There was very little money to shoot Where is Gilgamesh? and for a while, it seemed the feature would never get made. “Unfortunately, no one offered to sponsor it, so the director Karzan Kardozi decided to invest his savings,” says Ranja Ali, the production manager for Where is Gilgamesh?, a Kurdish feature film about the titular hero of the Akkadian epic written in the 2nd millennium BC.
Making a film of this scale on a shoestring budget hasn’t been easy. The team cuts costs at every opportunity, hiring rather than purchasing equipment, using accessible locations and even getting family members to cook lunch. “We are breaking the rule of needing a lot of money to make a movie. This production will inspire other young people in Kurdistan to make films without needing lots of investment,” says Ali, who is also a photographer and award-winning scriptwriter.
Wedonet, a freelance network!
To bypass budget restrictions, he harnessed his extensive network of contacts to drive the project forwards. When he’s not filming, this is what Ali does best, bringing people together and providing them with the support they need to collaborate – a service he is now formalizing through his freelance network Wedonet.
Though just 22, he has already accumulated five years of experience with contacts across the film industry, arts, media, business, politics and the development sector. Having dropped out of school at 17, he knows the challenges young people face to carve out a career in Kurdistan, and he’s determined to make it easier for others to achieve their goals. “The mindset here sets people up to fail, but if they have good advice and strong support, they can do it,” he says.
A graduate of Five One Labs, a well-known startup incubator in his hometown Sulemaniye in East Kurdistan, Ali has also traveled abroad and experienced the benefits of working in different environments. It’s one of the opportunities he advocates when working with people at the beginning of their careers. “The problem is they don’t travel, they stay in one circle, and you can’t expand your vision that way.”

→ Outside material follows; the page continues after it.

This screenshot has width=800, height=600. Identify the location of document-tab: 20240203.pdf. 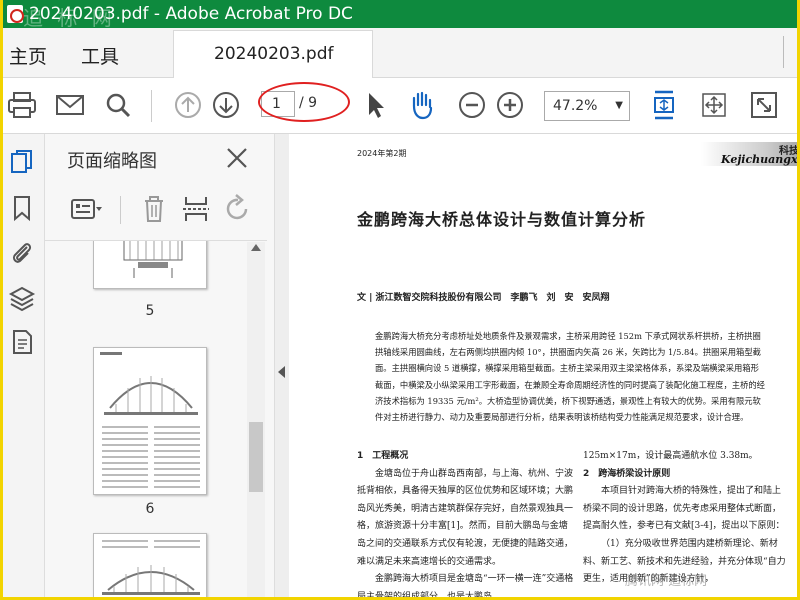
(273, 54).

Currently, he has around 65 freelancers in his network and clients ranging from international media outlets and NGOs to private businesses and politicians. “I might get a call from a journalist asking for a contact, or maybe someone needs a German translator for tomorrow or a photographer for a last-minute event… I put the request into Wedonet and make the best match.”

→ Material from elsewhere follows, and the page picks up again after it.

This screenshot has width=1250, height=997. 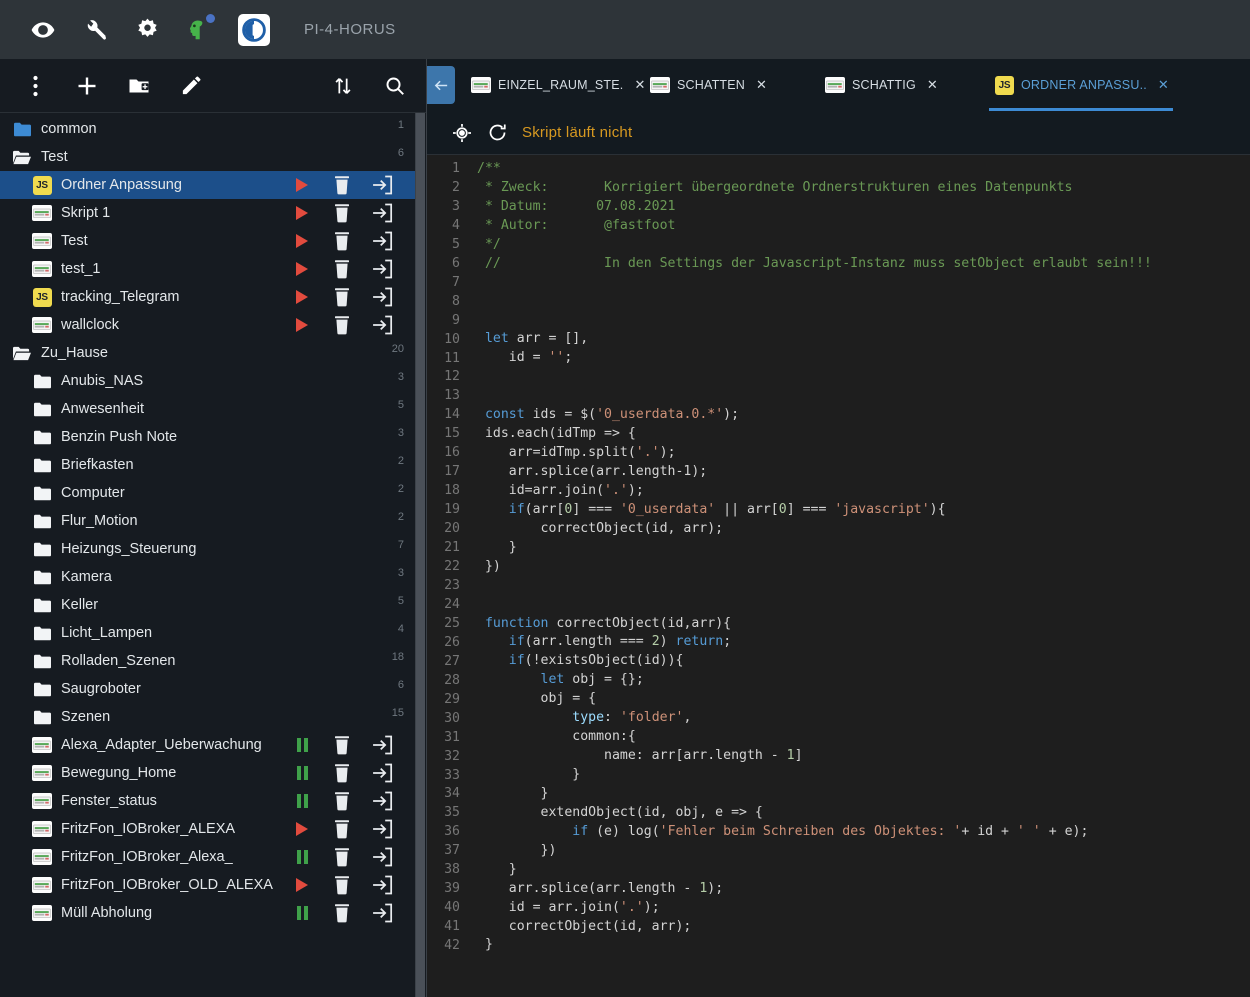 I want to click on search-icon, so click(x=395, y=86).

The company takes a small commission for this service, but Ali is keen to expand the offering and create more opportunities for young people in Sulemaniye. “Wedonet is growing really fast, and we want to help as many people as possible,” says Ali, who plans to provide workshops and mentorships through Wedonet to help more freelancers boost their careers. “I want to provide the client, bring the freelancer, develop the freelancer and then they can work together,” he says.

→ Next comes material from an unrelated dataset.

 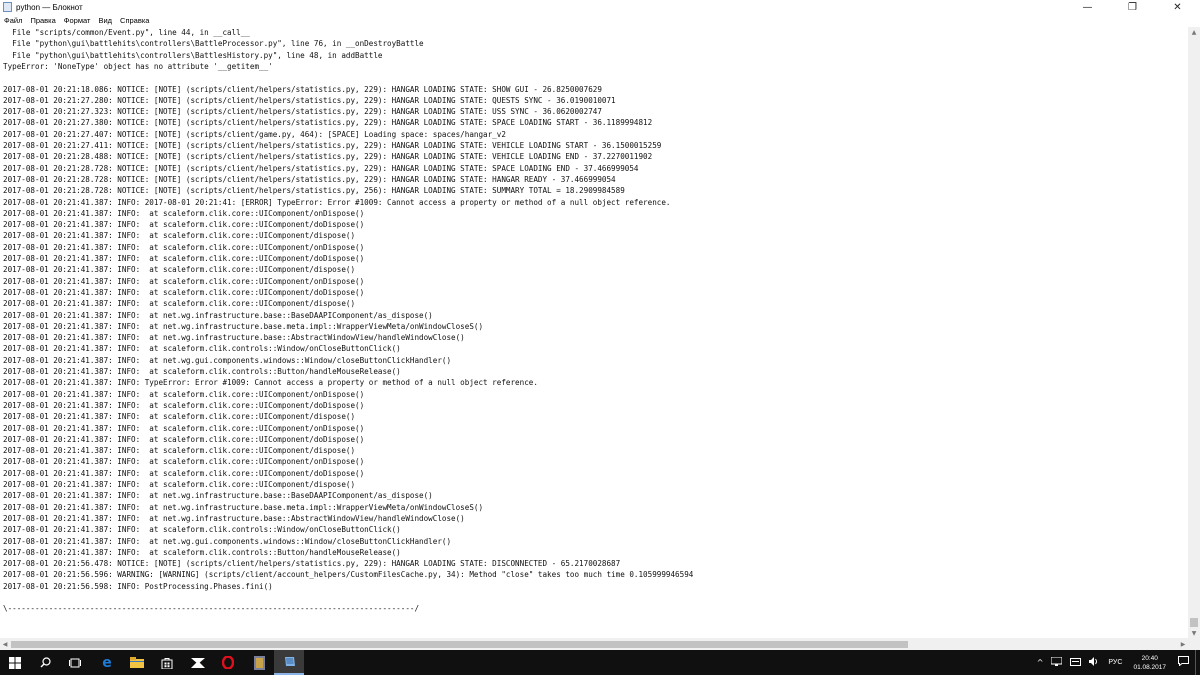 What do you see at coordinates (1194, 622) in the screenshot?
I see `vertical-scroll-thumb` at bounding box center [1194, 622].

Ideas Beyond Borders has awarded Wedonet an Innovation Hub grant to fund workshops and buy several laptops for the business. “Ranja represents the exact kind of person the Innovation Hub was created for. He knows that you don’t need a degree, investors, or an established network. As long as you have the vision and drive, nothing is holding you back,” says Faisal Saeed Al Mutar, founder and president of Ideas Beyond Borders.
In the future, Ali wants Wedonet to be more international, with clients from all over the world investing in Kurdish and Iraqi talent. For now, though, his focus is on Sulemaniye and helping young people make a success of their lives there while putting his city on the map for employers investing in the region’s youth. “I really want Suli to grow. It could be a good place for freelancers and entrepreneurs, and I want to help make that happen.”
Just three hours from Kurdistan’s business capital Erbil and with an emerging startup scene complemented by a comparatively liberal lifestyle, Sulemaniye has the potential to be a hub for Kurdish talent. “There’s a kind of freedom here that you don’t see elsewhere. It’s a good place for young people – you can be you,” Ali adds.